# Kitchen remodel oak cabinets paint stain granite



## Miamiumeg (Feb 3, 2017)

Hello,

I'm looking for advice on how to renovate my kitchen on a budget. I want to replace the blue cabinets and have estimates for granite $2500. 
I got an estimate to paint the cabinets and it was too much, 3600. Therefore, I'm debating staining the cabinets using General finishes gel stain or just leaving them and adding pulls.
I plan to sell the house within 5 years do have to think of resale. Would staining them be better (java? Is it out of style? Another color?) any ideas for a thrifty renovation and what sells well? Thank you!


----------



## stick\shift (Mar 23, 2015)

I would replace the countertops with quartz and be done. I don't see anything wrong with the cabinets (they look just about exactly like what's in my house).


----------



## ZZZZZ (Oct 1, 2014)

I think the cabinets look fine, too. I agree with you that some really nice pull handles would enhance the look and functionality. A lot of people dislike those no-handle doors and drawers..

I would look to update the flooring with nice "designer" porcelain tile, not the inexpensive 16x16 almond tile that is everywhere.

Maybe add a tile back splash too, something that complements the new counter and/or floor.
.
.


----------



## stick\shift (Mar 23, 2015)

Yeah, I like the idea of a tile backsplash now that it's been mentioned. I am a fan of glass tiles in that application.


----------



## ChuckF. (Aug 25, 2013)

Agree with keeping cabs. Replace countertop with some kind of stone, stay away from brownish granite because everything else is brown tones. Go with a light color, or near-black if you are adventurous. Choose something that will look right with stainless appliances, because that's what will end up there one way or another.


----------



## lenaitch (Feb 10, 2014)

I'm frankly not a fan of natural stone counter tops in a kitchen. I would go with either quartz ($$) or one of the newer laminates that have come a long way from the older stuff. It depends on your market if adding stone to existing cabinets will give you a return when it comes time to sell.

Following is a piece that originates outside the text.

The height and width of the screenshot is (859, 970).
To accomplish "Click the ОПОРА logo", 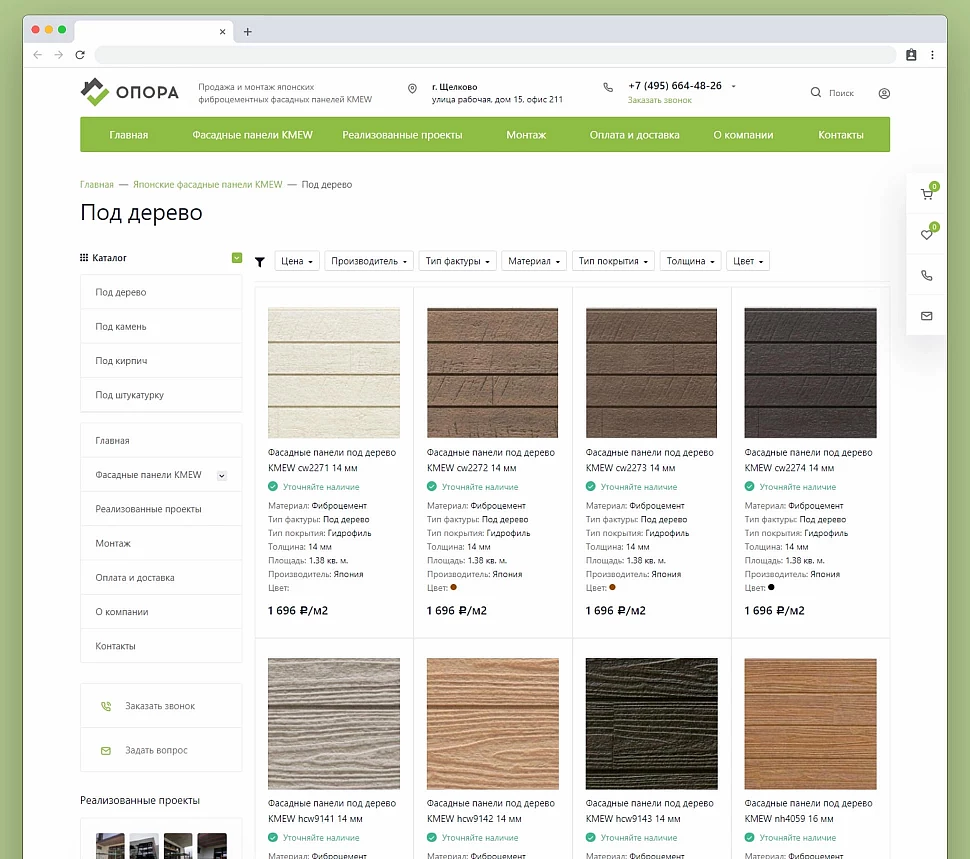I will (x=130, y=93).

+1 on adding some nice pulls and handles.


----------



## jnickel (Jul 25, 2016)

I agree with the quartz countertops, lighter would be better the dark ones show every speck of dust. I don't know what they run in your area, but here they are comparable to granite prices. you will get that back when you sell it. The cabinets are probably ok. I know that oak is kind of "out" here but really nice pulls would make them look 100% better and updated. I am redoing a kitchen that has the same oak cabinets and I'll be painting them myself, but mine are pretty beat up. 

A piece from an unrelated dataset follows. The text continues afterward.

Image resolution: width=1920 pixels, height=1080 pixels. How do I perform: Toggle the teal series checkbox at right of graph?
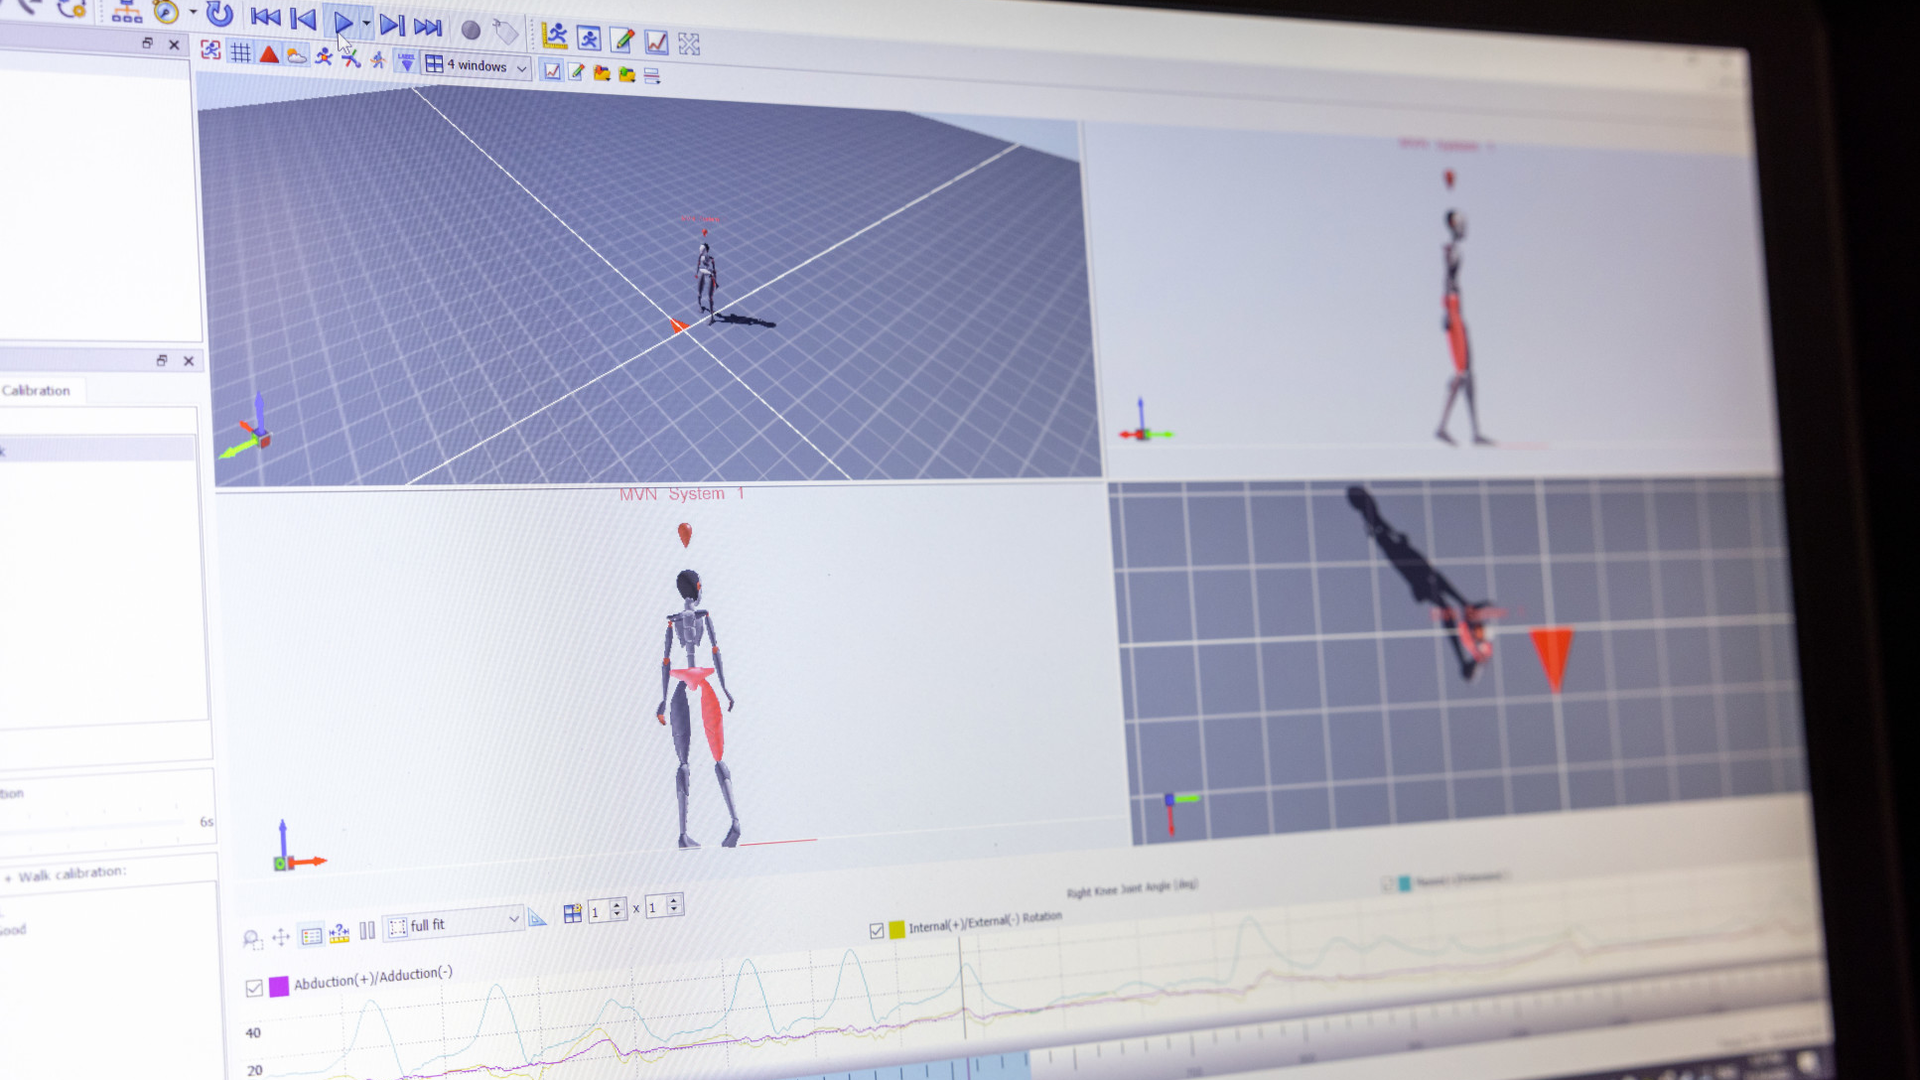(x=1387, y=884)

I stained a kitchen once, beware that it takes A LOT of time to make them look really good. I will say it was worth it. I went lighter, but darker might be easier.

Add a backsplash (you can get the quartz/granite with no backsplash and run tile from the counter up) in light colors, under cabinet lights if possible. 

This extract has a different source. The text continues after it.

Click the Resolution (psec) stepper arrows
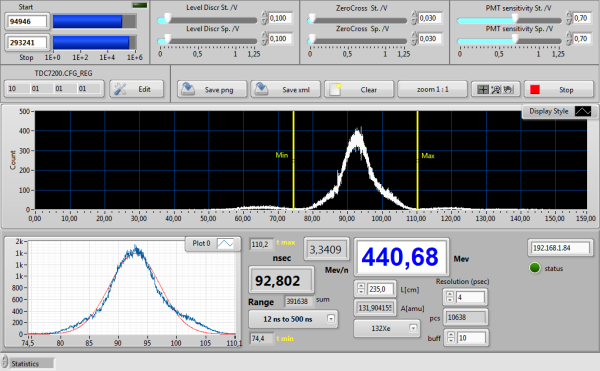 coord(450,297)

if you go with quartz/granite get an under mount sink and update the faucet. 

I think the floors look nice, but a really nice tile can really make a kitchen.


----------



## VAProPainter (Jan 29, 2014)

I concur with leaving the cabinets as they are. The price on painting sounds in line. You can't really stain them unless you sand all the finish off. If the finish is eroding, you could just do a fresh clear coat of poly. Definitely get the pulls.


----------



## 4everrenos (Feb 14, 2017)

You could never go wrong with updating your kitchen and bathrooms, they are huge factor when it comes to resale. Don't break the bank, but really look into what it needs. The cabinets to me are fine; although Home Depot sells some very nice inexpensive kits to paint them yourself, I haven't done this but a friend did and it looked really nice. I personally think upgrading the counter tops to quartz is an excellent idea. It is very resistant to heat and won't absorb smells or stains like other material AND it's gentle on the wallet. Some nice cabinet handles and a glass backslash would look great! Some tile stores have sales like discontinued styles or colours and they are really cheap so make sure you ask them if the offer something like that. 

Good luck on your reno...maybe post an after photo...I'd love to see it!


----------



## Adam_Reith (Jan 25, 2017)

If your main motivation is preparing for a sale, 5 yrs ahead may be too much time. The normal wear & tear will put off some potential buyers. 

There may be regional preferences, too. In many parts of US, white cabinets all the rage and anything natural wood is "old fashioned". 

Consumer tastes are fickle & change depending on whatever is being featured on HGTV this month :-/


----------